Segment Start: Data to examine
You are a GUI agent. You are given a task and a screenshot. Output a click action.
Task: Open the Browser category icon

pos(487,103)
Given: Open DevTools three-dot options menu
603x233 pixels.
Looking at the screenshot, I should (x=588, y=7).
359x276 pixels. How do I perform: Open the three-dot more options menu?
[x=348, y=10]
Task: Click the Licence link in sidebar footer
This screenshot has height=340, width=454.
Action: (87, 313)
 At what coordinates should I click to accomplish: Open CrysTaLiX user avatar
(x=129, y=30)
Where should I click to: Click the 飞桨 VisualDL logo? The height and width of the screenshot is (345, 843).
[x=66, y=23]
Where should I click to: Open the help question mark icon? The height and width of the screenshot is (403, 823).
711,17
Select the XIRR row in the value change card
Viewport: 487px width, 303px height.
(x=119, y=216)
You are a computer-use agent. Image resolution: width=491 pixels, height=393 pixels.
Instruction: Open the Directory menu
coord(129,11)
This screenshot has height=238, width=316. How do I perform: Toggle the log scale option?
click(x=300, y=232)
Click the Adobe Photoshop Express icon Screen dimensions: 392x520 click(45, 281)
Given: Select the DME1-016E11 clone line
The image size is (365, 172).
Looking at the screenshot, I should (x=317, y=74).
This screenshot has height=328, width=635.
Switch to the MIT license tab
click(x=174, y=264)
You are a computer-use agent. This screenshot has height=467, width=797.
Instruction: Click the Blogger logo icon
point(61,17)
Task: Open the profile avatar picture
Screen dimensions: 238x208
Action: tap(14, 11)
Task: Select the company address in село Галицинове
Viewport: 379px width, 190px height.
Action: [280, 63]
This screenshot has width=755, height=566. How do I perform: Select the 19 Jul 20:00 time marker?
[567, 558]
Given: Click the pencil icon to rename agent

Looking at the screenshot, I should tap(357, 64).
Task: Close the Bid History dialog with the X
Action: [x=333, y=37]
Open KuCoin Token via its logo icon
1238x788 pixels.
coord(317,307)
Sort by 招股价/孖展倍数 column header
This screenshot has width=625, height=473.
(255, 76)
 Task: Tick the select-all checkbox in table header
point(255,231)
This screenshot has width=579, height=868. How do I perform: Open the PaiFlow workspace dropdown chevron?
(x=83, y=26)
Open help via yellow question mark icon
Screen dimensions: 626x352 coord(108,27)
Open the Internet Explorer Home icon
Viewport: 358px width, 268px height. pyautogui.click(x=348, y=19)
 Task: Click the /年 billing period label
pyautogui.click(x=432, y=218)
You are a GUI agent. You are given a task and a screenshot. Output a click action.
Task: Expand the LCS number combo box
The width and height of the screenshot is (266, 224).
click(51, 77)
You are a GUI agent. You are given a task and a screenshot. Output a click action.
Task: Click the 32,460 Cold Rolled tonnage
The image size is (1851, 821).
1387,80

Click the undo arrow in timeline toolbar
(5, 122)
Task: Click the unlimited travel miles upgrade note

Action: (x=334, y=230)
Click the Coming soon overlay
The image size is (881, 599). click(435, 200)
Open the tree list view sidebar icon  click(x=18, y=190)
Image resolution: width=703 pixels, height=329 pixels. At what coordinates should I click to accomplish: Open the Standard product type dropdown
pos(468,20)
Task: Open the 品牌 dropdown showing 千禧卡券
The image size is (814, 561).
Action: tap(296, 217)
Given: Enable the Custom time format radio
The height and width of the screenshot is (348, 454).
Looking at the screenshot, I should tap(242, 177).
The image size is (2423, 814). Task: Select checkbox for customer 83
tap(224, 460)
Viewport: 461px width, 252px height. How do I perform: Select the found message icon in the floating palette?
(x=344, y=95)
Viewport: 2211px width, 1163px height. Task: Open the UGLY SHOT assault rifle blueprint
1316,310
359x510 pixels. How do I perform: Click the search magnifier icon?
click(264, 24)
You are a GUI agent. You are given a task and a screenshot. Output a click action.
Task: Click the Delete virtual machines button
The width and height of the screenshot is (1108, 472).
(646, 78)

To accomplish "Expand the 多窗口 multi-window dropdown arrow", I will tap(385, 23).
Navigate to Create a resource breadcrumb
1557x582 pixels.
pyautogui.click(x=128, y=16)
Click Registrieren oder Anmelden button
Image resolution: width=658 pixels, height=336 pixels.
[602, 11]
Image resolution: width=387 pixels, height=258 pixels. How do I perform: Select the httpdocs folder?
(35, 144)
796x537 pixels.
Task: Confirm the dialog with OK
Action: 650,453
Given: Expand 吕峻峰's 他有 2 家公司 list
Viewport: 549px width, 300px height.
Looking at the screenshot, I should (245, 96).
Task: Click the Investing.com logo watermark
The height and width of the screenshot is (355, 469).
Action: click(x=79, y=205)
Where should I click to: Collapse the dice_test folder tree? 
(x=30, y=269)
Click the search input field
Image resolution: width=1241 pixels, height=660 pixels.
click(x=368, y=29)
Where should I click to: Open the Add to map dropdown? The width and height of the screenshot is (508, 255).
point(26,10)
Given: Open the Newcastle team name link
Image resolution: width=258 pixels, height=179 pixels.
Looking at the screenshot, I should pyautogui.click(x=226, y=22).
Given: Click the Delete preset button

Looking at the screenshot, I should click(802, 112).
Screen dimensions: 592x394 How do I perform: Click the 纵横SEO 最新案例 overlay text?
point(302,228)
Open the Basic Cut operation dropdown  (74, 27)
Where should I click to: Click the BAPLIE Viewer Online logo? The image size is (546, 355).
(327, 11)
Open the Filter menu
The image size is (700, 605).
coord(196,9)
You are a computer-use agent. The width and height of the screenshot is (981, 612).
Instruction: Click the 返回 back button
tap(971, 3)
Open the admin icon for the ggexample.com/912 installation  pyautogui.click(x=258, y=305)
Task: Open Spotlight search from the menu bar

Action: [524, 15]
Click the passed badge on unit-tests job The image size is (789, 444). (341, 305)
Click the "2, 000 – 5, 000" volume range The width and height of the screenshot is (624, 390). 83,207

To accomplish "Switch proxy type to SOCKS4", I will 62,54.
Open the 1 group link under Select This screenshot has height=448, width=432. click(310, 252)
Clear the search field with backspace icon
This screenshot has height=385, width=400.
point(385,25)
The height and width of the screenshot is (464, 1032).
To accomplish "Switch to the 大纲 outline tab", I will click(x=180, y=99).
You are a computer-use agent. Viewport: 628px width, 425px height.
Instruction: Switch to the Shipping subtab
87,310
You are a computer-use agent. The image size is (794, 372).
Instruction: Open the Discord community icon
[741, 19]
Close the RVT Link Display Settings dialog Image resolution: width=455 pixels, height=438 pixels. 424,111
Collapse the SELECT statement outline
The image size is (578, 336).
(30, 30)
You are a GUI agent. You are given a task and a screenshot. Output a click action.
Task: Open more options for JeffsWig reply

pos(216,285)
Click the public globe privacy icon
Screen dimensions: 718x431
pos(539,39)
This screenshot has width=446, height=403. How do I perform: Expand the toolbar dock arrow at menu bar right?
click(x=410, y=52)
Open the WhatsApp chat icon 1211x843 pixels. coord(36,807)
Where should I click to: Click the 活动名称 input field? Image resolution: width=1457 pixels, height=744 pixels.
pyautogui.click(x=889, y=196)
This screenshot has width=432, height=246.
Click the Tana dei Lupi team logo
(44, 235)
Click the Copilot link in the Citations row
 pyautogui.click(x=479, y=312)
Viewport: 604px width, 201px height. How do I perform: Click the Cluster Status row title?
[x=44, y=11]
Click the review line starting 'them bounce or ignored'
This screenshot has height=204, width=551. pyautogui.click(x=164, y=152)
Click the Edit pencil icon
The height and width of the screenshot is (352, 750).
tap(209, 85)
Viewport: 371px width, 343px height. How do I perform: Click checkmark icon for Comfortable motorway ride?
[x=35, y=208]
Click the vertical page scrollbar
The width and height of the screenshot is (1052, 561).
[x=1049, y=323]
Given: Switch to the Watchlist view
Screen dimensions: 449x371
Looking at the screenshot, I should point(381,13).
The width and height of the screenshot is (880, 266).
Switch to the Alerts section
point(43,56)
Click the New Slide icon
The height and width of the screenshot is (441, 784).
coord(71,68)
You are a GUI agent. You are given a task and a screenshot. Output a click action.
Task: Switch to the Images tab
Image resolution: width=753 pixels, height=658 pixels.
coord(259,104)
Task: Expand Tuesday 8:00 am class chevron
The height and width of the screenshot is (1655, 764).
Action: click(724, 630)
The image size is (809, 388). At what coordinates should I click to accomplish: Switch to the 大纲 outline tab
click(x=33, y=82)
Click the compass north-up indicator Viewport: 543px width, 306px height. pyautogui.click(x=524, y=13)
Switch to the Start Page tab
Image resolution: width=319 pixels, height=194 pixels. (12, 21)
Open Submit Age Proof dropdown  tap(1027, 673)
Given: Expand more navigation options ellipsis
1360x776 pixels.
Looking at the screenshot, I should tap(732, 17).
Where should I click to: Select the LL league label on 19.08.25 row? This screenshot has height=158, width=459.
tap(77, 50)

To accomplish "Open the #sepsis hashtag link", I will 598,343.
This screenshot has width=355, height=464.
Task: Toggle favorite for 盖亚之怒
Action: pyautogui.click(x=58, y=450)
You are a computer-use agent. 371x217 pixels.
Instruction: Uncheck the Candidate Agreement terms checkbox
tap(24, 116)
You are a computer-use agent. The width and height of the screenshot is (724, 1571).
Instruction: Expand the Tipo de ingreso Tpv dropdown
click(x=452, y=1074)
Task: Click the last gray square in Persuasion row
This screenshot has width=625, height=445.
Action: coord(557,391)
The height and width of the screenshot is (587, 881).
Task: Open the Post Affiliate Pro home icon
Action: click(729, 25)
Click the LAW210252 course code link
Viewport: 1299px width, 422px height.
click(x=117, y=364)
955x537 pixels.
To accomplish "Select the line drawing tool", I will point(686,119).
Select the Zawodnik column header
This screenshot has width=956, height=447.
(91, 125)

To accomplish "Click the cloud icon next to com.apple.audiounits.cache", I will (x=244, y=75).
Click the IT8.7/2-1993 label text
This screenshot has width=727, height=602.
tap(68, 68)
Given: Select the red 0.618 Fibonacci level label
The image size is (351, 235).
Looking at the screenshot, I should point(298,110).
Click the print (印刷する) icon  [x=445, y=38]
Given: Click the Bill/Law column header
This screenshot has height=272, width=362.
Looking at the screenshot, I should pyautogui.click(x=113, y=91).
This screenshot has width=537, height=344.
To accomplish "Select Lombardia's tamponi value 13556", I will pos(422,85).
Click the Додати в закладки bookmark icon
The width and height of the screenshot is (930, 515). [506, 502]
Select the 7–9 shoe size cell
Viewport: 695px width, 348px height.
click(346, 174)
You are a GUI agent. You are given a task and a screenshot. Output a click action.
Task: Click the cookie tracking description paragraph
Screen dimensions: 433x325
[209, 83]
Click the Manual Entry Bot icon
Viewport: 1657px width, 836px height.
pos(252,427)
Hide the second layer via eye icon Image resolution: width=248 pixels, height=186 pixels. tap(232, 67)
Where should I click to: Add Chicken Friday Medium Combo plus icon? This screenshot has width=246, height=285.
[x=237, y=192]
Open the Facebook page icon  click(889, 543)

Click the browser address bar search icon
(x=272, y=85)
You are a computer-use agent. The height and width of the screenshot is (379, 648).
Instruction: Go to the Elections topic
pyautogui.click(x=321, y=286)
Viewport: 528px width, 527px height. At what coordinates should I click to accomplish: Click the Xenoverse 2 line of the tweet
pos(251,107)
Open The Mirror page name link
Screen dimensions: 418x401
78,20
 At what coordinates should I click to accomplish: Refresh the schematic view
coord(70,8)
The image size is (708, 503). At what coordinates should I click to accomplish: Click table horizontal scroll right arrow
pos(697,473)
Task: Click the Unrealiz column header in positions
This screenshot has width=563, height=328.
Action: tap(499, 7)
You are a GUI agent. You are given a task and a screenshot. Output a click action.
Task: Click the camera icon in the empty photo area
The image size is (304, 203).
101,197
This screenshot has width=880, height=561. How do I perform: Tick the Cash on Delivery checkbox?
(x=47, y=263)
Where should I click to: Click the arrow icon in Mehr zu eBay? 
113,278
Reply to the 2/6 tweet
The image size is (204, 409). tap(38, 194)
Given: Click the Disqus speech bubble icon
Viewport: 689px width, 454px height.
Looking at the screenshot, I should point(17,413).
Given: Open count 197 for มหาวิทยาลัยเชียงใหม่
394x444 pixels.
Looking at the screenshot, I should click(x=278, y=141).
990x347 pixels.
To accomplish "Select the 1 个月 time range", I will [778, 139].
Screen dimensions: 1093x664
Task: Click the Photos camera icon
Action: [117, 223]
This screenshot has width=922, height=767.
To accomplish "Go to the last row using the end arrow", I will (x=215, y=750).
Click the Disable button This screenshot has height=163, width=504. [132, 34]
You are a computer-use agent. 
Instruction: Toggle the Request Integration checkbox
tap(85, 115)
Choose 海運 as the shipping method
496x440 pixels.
Segment End: Data to examine
■ Work to be completed ■
The number of lines above containing the word "sidebar" is all that should be returned.

■ Result of the exercise ■
2